The history of the Przewalski horse. The Przewalski horse, named after its rediscoverer, Colonel Nicolai Przewalski, is the last surviving truly wild horse. Together with other large grazers, wild horses were the natural inhabitants of the steppes that stretched from Europe deep into Asia. Prehistoric cave paintings bear witness to this. Mongolian Horses in snow by Marcel Langthim from Pixabay Mongolian Horse Habitat. The wild Mongolian horse historically wandered Asia’ steppes freely, including the border with China and the Gobi e an extremely dry climate, the Gobi region is home to many Mongolian animals who roam its many springs, forests, and include the Mongolian Wild Ass, a cousin of. Finally in the first shipment of Przewalski horses to Mongolia took place. After this until four other transports followed with a total of 84 Przewalski horses. Today, , about forty years after formation of the Foundation, more than Przewalski horses (takhi) roam free in the beautiful mountain steppes of Mongolia.   Przewalski horse and restoration to its natural habitat in Mongolia. Rome: Food and Agriculture Organization of the United Nations, (OCoLC) Material Type: Conference publication, Government publication, International government publication: Document Type: Book: All Authors / Contributors.

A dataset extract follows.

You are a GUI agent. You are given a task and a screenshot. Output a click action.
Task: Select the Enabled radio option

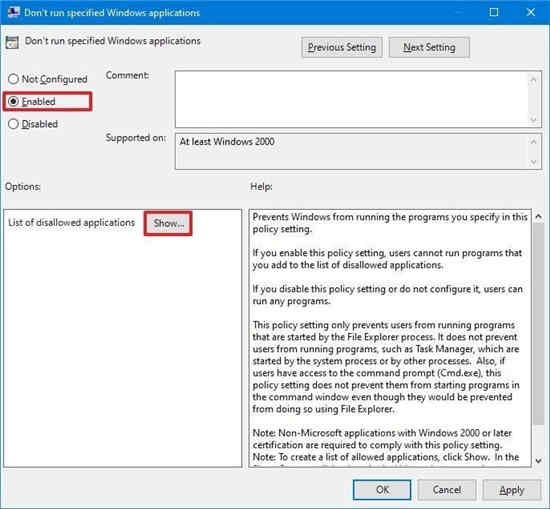coord(13,101)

The national symbol of Mongolia, the Przewalski horse or Takhi, has returned to its country of origin. The only truly wild horse has recovered from a captive existence abroad to now roam free in the wild forests and steppes of the Hustai National Park. The remarkable come-back tells a . Przewalski's horse (pronounced /(p) ʃ ə ˈ v æ l s k i z / or / p r eɪ ə ˈ v æ l s k i z /; Polish: [pʂɛˈvalskʲi]), Equus przewalskii or Equus ferus przewalskii, also called the takhi, Mongolian wild horse or Dzungarian horse, is a rare and endangered horse native to the steppes of central Asia. At one time extinct in the wild, it has been reintroduced to its native habitat since Class: Mammalia. First described scientifically in the late 19th century by Russian explorer N. M. Przewalski, for whom the horse is named, the horse once freely roamed the steppe along the Mongolia-China border. Przewalski tried hunting takhi, but “like a windstorm they fled and disappeared,” Inge and Jan Bouman wrote in Przewalski’s Horse: The History and Biology of an Endangered Species, a book.